**GIVEN TASK**
Please copy out, word for word, the lines below that begin with the line containing "You are a computer-use agent. The" and end with the line containing "tap(486, 140)", including both of those lines.

**DATA SECTION**

## Start

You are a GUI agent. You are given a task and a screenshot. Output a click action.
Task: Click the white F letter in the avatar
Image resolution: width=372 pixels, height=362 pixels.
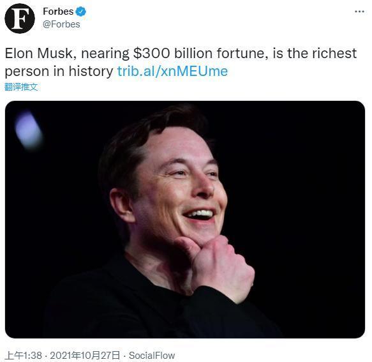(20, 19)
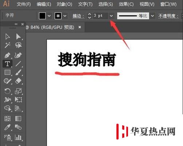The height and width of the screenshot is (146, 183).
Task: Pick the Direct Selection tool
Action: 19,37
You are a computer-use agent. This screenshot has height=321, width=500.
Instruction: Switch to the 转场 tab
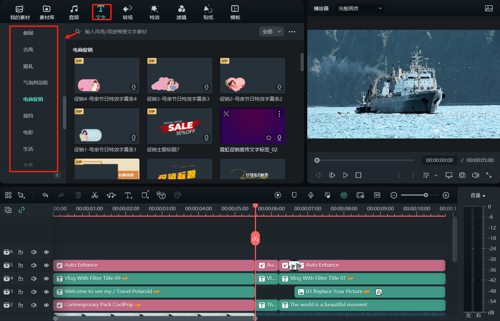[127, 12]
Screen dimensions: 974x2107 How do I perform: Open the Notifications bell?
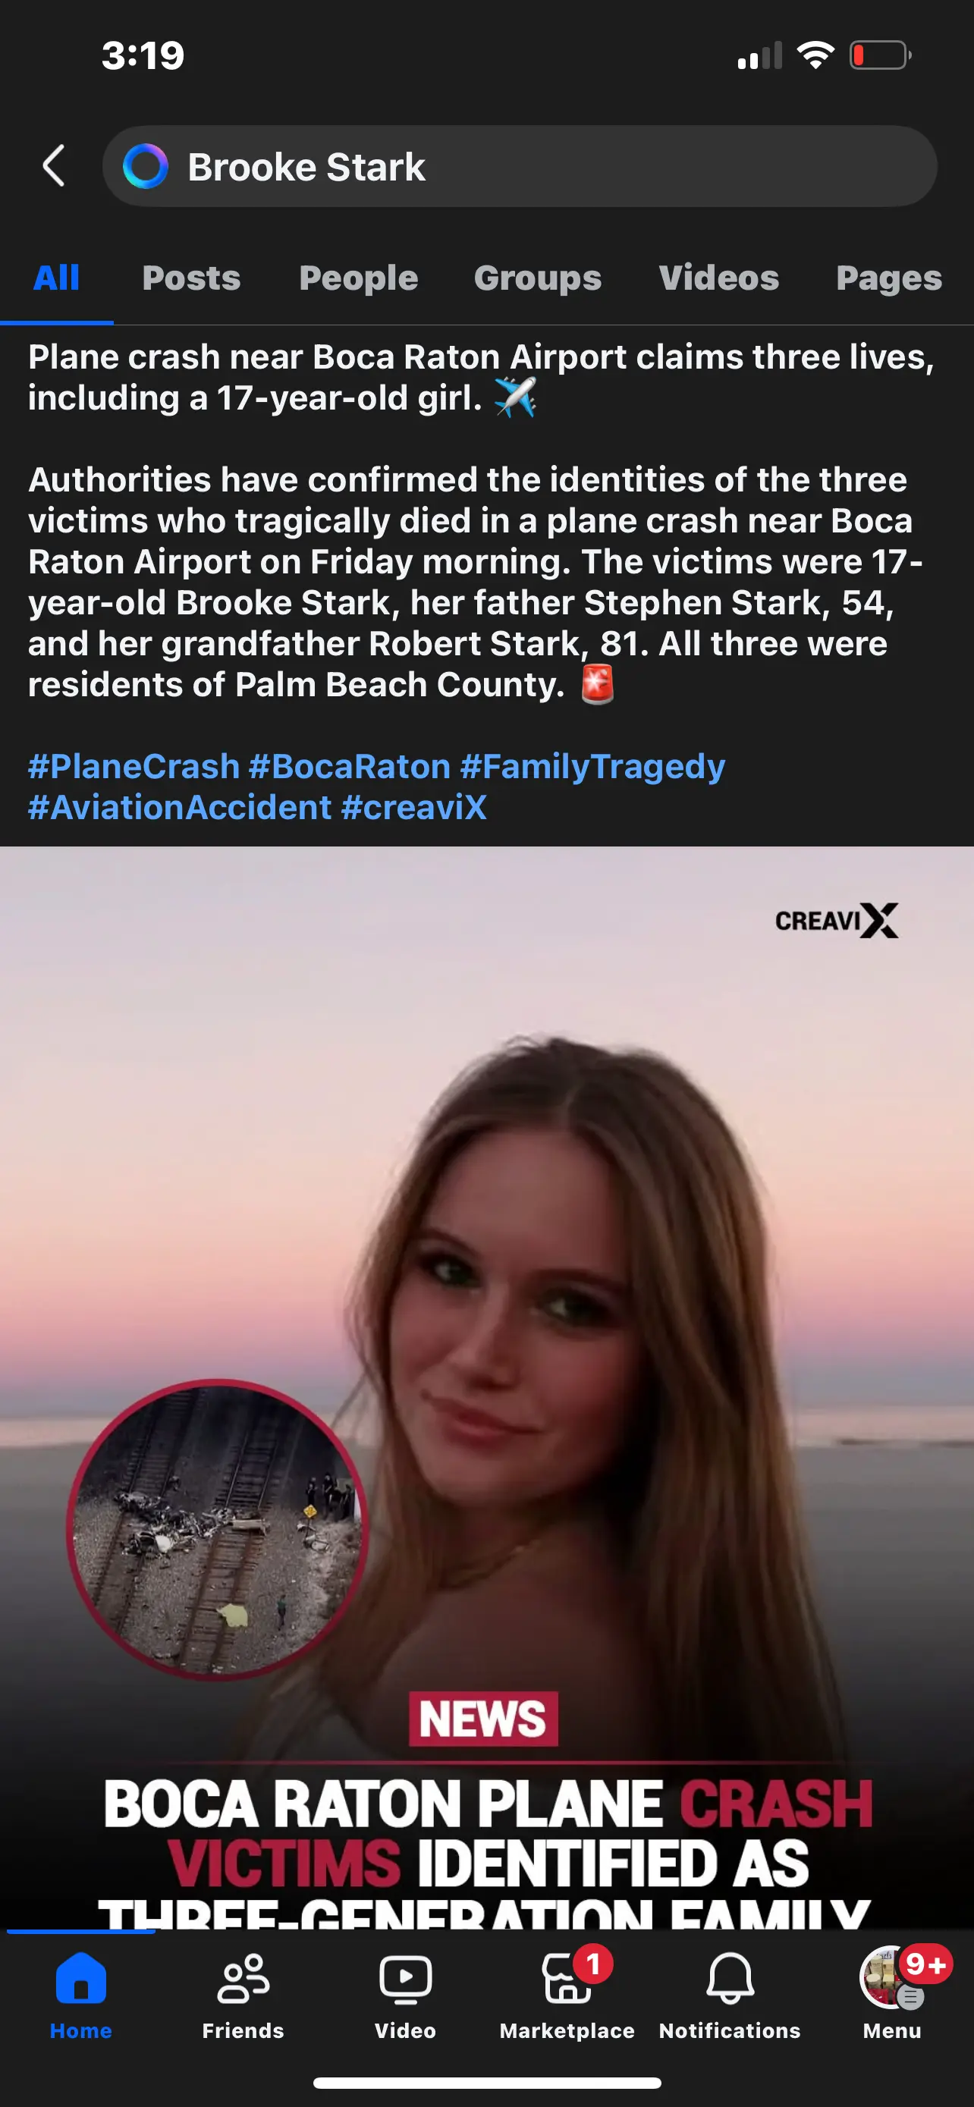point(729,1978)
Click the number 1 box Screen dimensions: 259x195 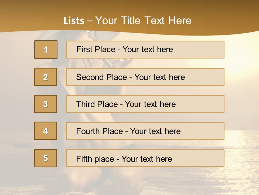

## End
## Start

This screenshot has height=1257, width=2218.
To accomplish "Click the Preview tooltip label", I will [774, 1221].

## End
## Start

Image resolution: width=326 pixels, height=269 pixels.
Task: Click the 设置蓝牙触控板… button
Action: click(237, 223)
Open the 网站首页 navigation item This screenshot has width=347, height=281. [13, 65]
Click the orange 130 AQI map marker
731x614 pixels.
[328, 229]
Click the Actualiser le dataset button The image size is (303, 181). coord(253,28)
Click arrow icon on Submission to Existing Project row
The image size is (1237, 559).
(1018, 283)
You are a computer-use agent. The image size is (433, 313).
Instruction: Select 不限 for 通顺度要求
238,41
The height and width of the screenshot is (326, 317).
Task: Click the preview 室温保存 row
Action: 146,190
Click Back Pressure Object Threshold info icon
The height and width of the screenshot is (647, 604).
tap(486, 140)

## End

**SOLUTION FOR THIS TASK**
You are a computer-use agent. The image size is (433, 313).
Instruction: Select 不限 for 通顺度要求
238,41
The height and width of the screenshot is (326, 317).
Task: Click the preview 室温保存 row
Action: 146,190
Click Back Pressure Object Threshold info icon
The height and width of the screenshot is (647, 604).
tap(486, 140)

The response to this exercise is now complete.